• [ASSIGNMENT]: Search the material for the word "target" and copy every line in which it occurs.

• [STUDY MATERIAL]:
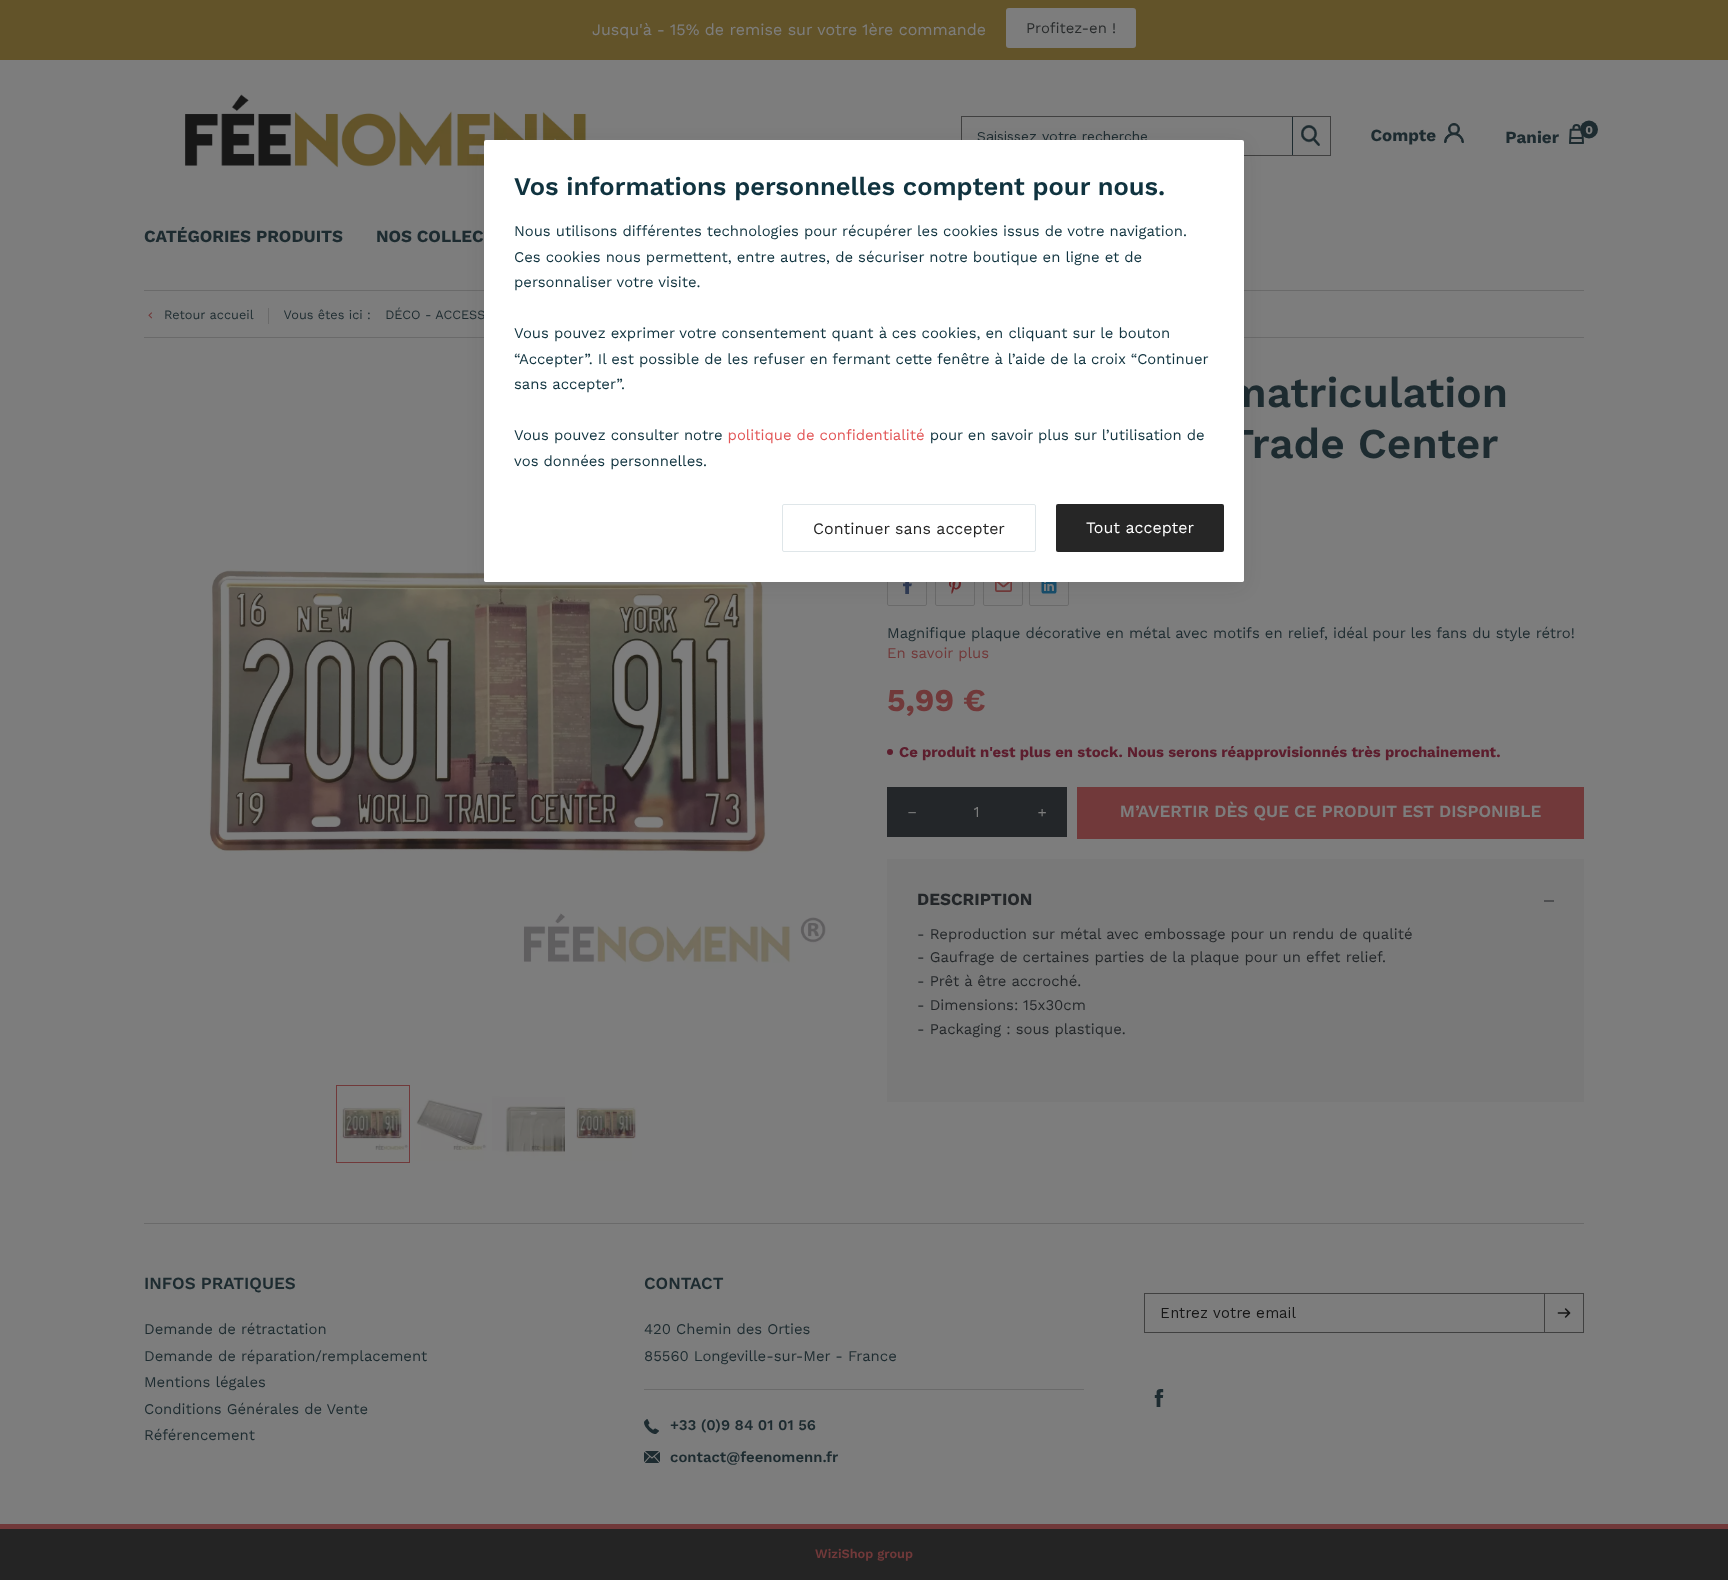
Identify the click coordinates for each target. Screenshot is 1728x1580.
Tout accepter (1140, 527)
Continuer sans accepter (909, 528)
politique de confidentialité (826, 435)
--
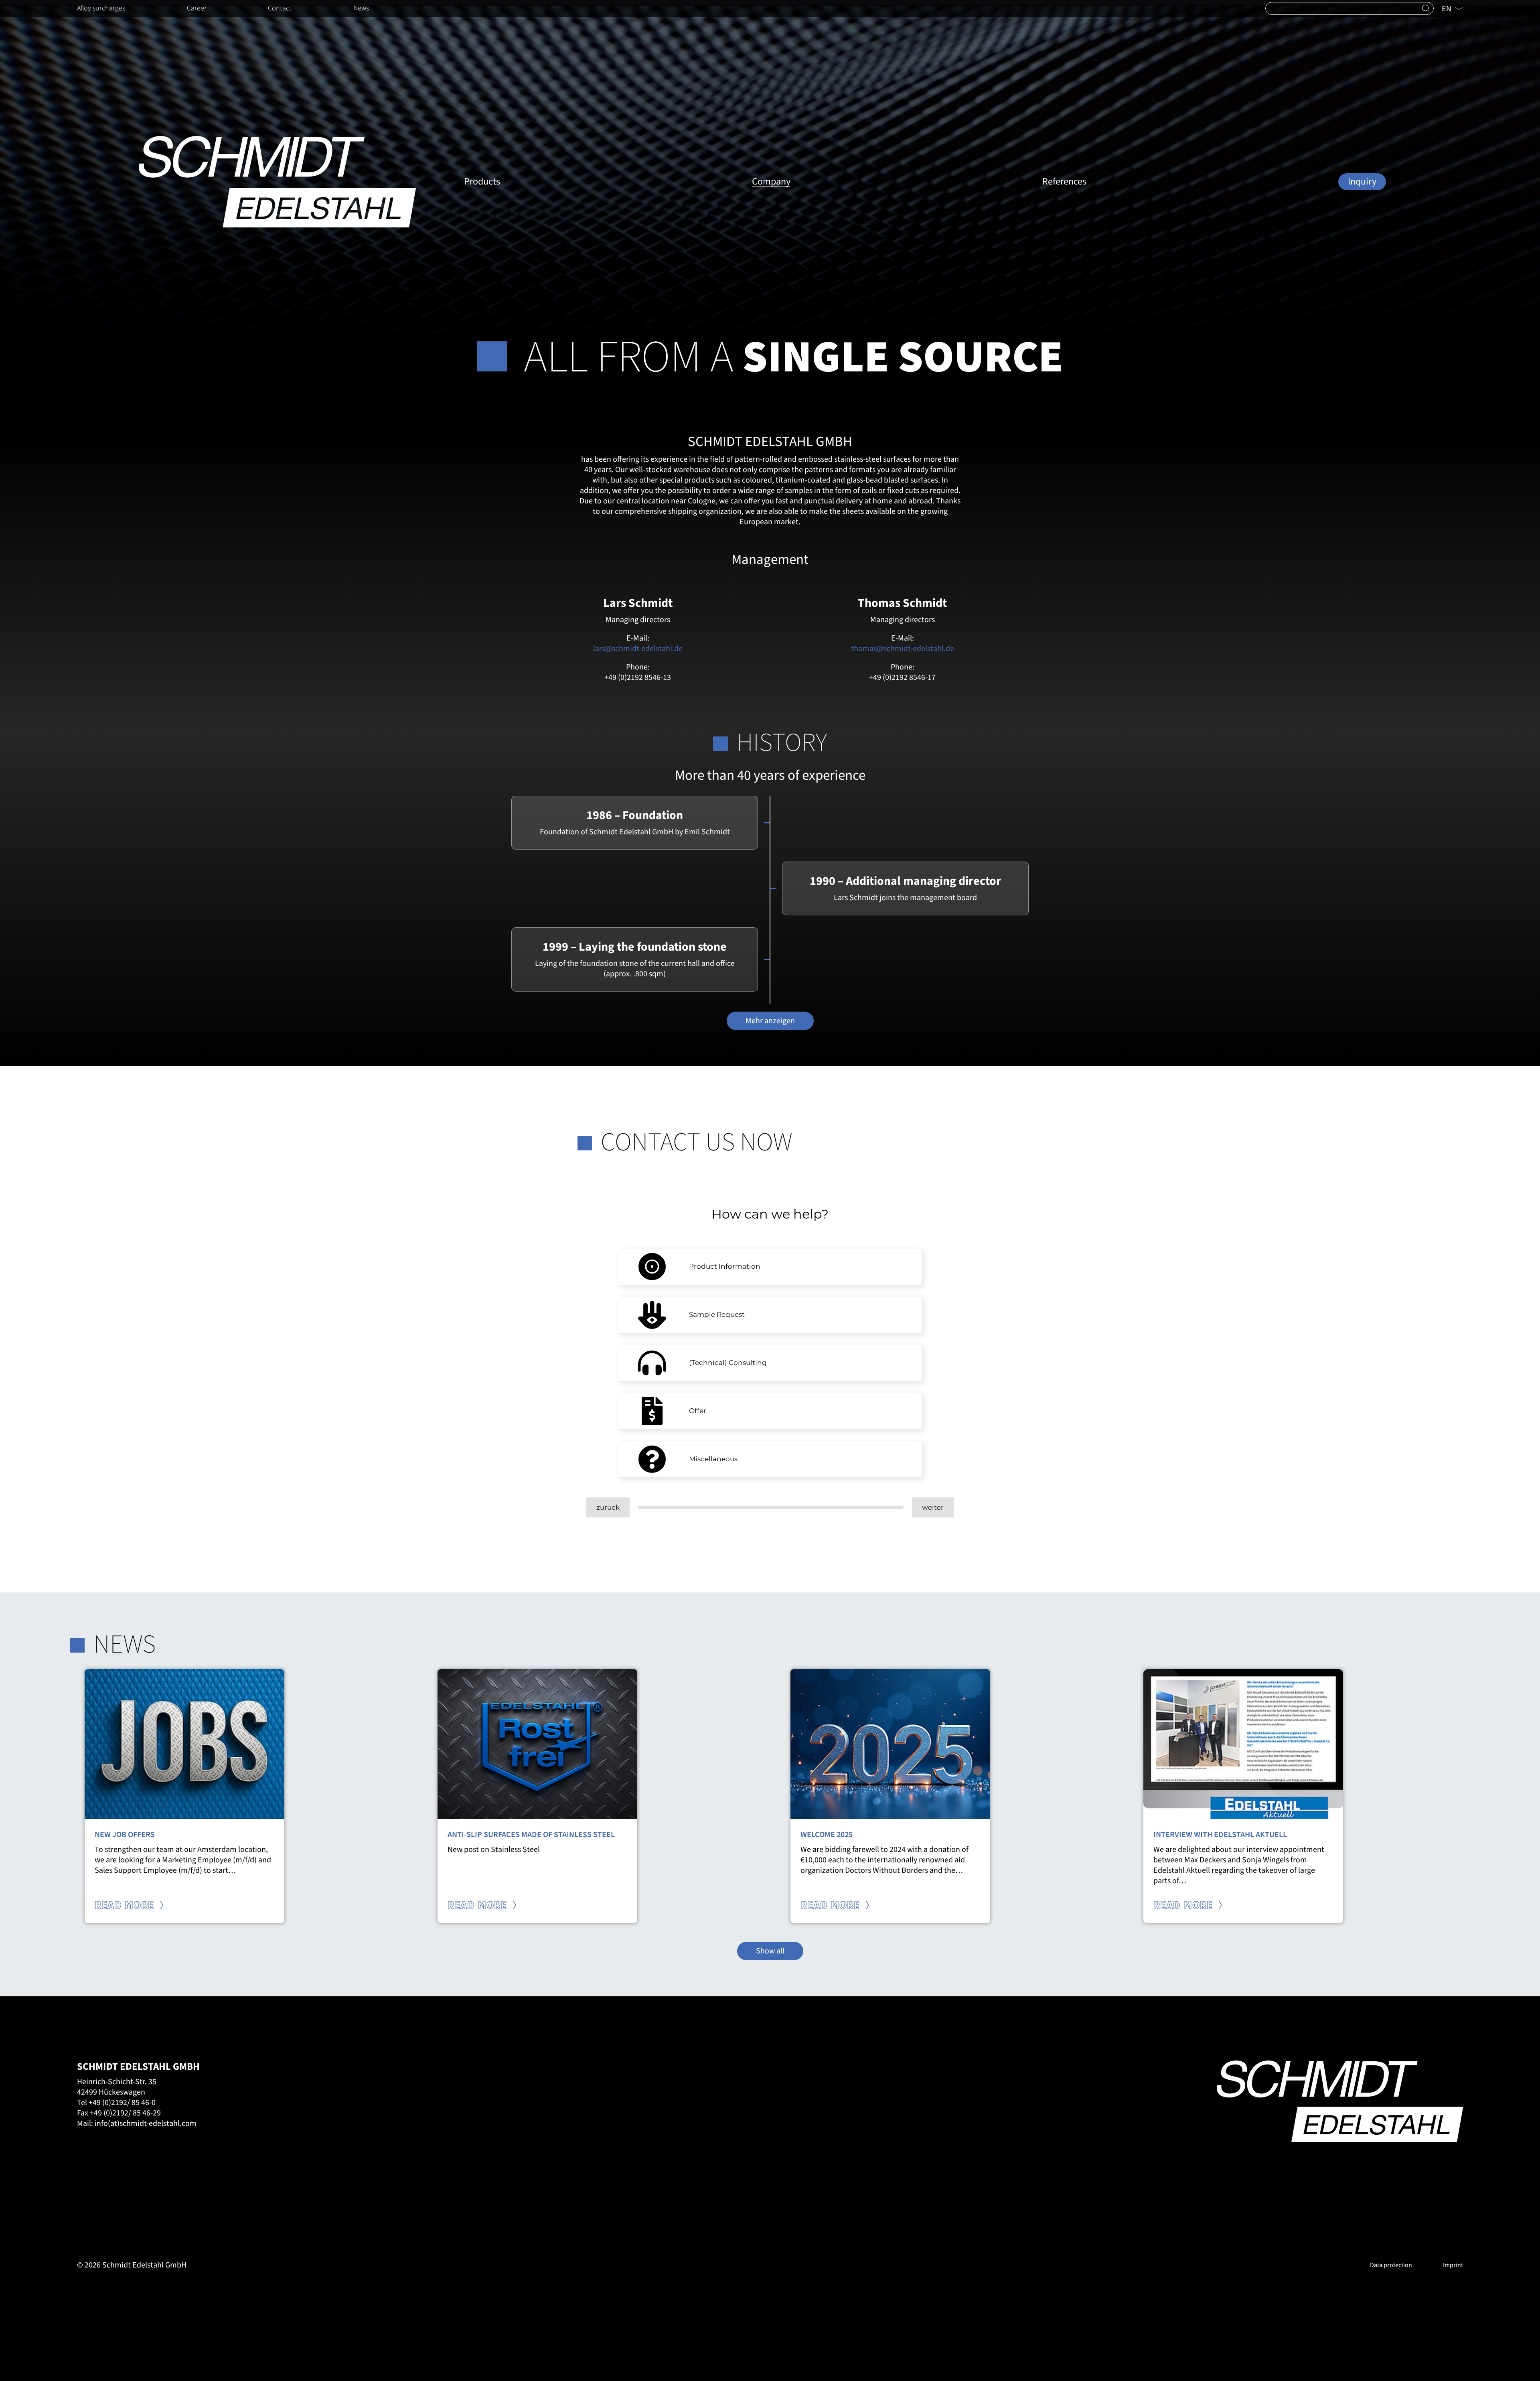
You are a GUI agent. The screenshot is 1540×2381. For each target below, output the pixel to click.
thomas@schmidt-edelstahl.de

• [REPLY]:
Identify the click coordinates for each target. Screenshot is 1728x1580.
You are a GUI agent. The screenshot is 1540×2381. For each target below, output the pixel to click.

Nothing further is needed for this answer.